Concerns about the implementation of the Basel Accord raise the hackles of the Bank of England
Tension is developing between the European Union and the Bank of England on the regulation of banks which may dominate headlines in 2013. If the dispute moves as expected, a solution to Ireland’s legacy debt problem could evolve.
At issue is a set of rules known as the Basel Accord, designed to make banks safer by restricting how much they are permitted to borrow to fund their assets. The banks’ concern centres on whether the rules will work if company law is ignored.
Suppose a bank has lent €100 billion in mortgages to customers. The Basel rules restricts to about 96 per cent the assets that should be financed by liabilities such as customer deposits. The remainder, 4 per cent, must come from shareholders. The 4 per cent is designed to shield customer deposits from mortgage holders who default. Under revised rules known as Basel III, that figure will double to 8 per cent, offering even more protection.
The Bank of England’s Financial Stability Report published in November makes the important but obvious point, however, that if a bank’s published accounts conceal losses by overvaluing assets – a practice still permitted by the EU – attracting shareholders is impossible.
Any money shareholders invest could end up financing Ponzi-type schemes where the money raised is used to pay off existing losses.
The report reaffirms that shareholder confidence in banks remains low. It also claims that even before the banking crisis, British banks were concealing £50 billion in losses.

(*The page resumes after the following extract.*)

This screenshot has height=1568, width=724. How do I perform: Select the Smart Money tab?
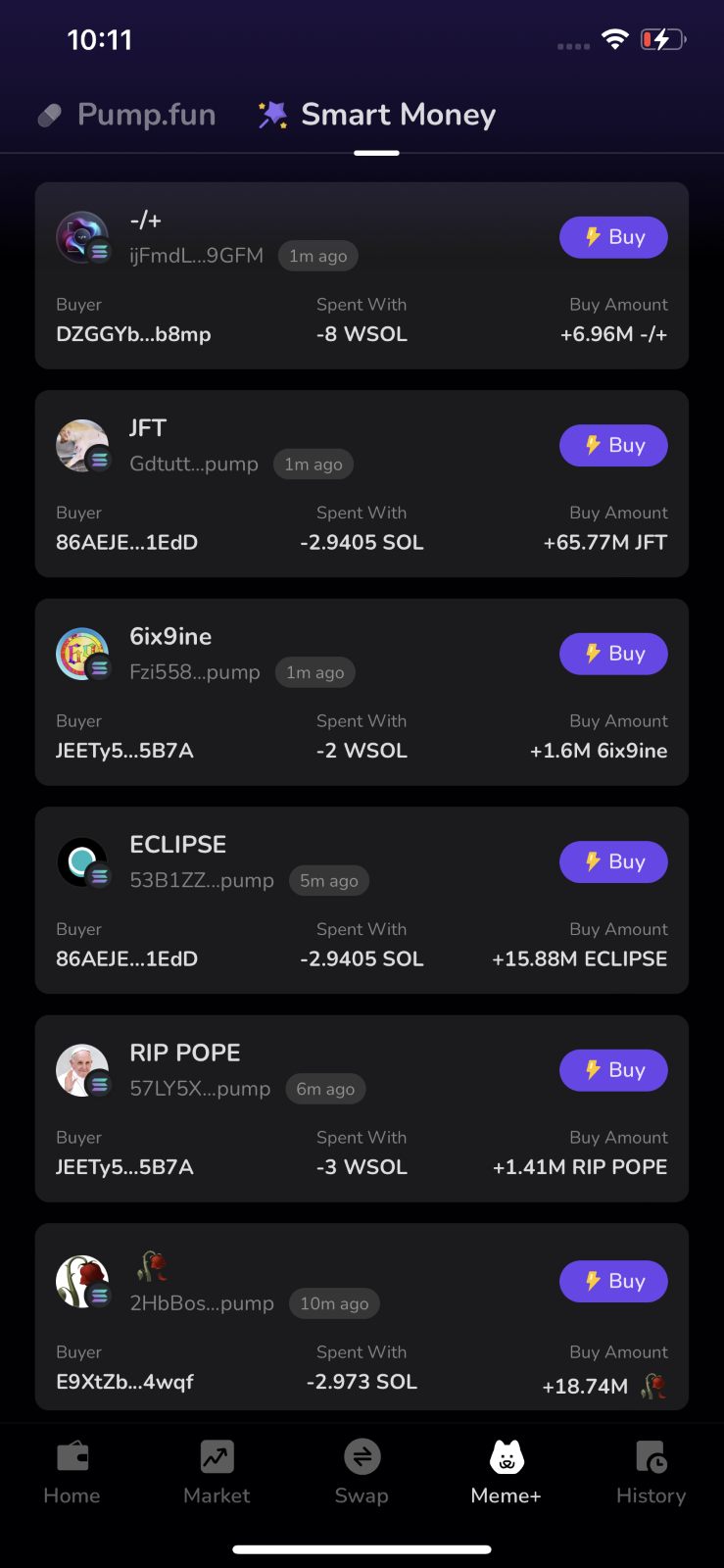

Finding shareholders is only one of the many problems the EU faces; the report identifies other flaws. Ironically, the Basel Accord fails to distinguish solvent from insolvent banks.
Poles apart
Imagine there are two banks, each with assets of €100 billion and €94 billion in customer deposits. Bank A lends recklessly and regulators believe that the assets are overvalued by about €40 billion. Bank B, on the other hand, is well run and seeks collateral, as well as watertight documentation, before it advances money.
Under EU rules, Bank A is not allowed to tell shareholders of its losses on reckless lending. The result is that both banks, although poles apart, are treated the same under Basel II, despite the fact that one is definitely insolvent and bankrupt and the other is not.
This problem arises because the EU has not yet forced banks to recognise losses on troubled loans. The Bank of England report has expressed its strong irritation that the matter remains uncorrected. It recommends that regulators must identify losses before applying the Basel rules.
A third problem recognised by the Bank of England is “evergreening”, a term used to describe how banks must operate dysfunctionally when flawed regulation is used. Put simply, banks are tempted to make fresh loans to existing troubled customers rather than healthier new customer because it delays the need for troubled customers to admit they are in difficulty.
Brendan McDonagh, of the National Asset Management Agency, discovered Irish bankers were advancing new loans to existing troubled customers so that they could meet obligations on old loans. Ireland has recently set up the Credit Review Office to encourage bankers to make genuine loans.
In 2005, the EU endorsed a set of rules – International Financial Reporting Standards (IFRS) – that compelled certain banks (particularly in Ireland and Britain) to conceal losses on certain troubled loans until they are realised, a first in the history of company law whose rules are generally designed to protect shareholders.
A legal opinion from Martin Moore QC argues that the EU may not have had authority to do this. The architects behind the controversial rules admit they were overly complicated, rushed together in an “inelegant” manner and are not fully understood by anyone.
Hedge funds seem to have realised this, the Irish public has not, and this may explain why the EU is anxious to protect bank creditors but burdening the Irish taxpayer in the process.
Bonus-hungry bankers, however, have backed the EU rules. This is understandable, given that since 2005 they were able to inflate profits and bonuses which were paid even while bankrupt – something that wasn’t possible before.
A Bank of England executive claims banks have ignored the “true and fair” requirement of company law because of unrecognised losses and this month predicted that bonuses and gold-plated salaries of bankers would fall dramatically.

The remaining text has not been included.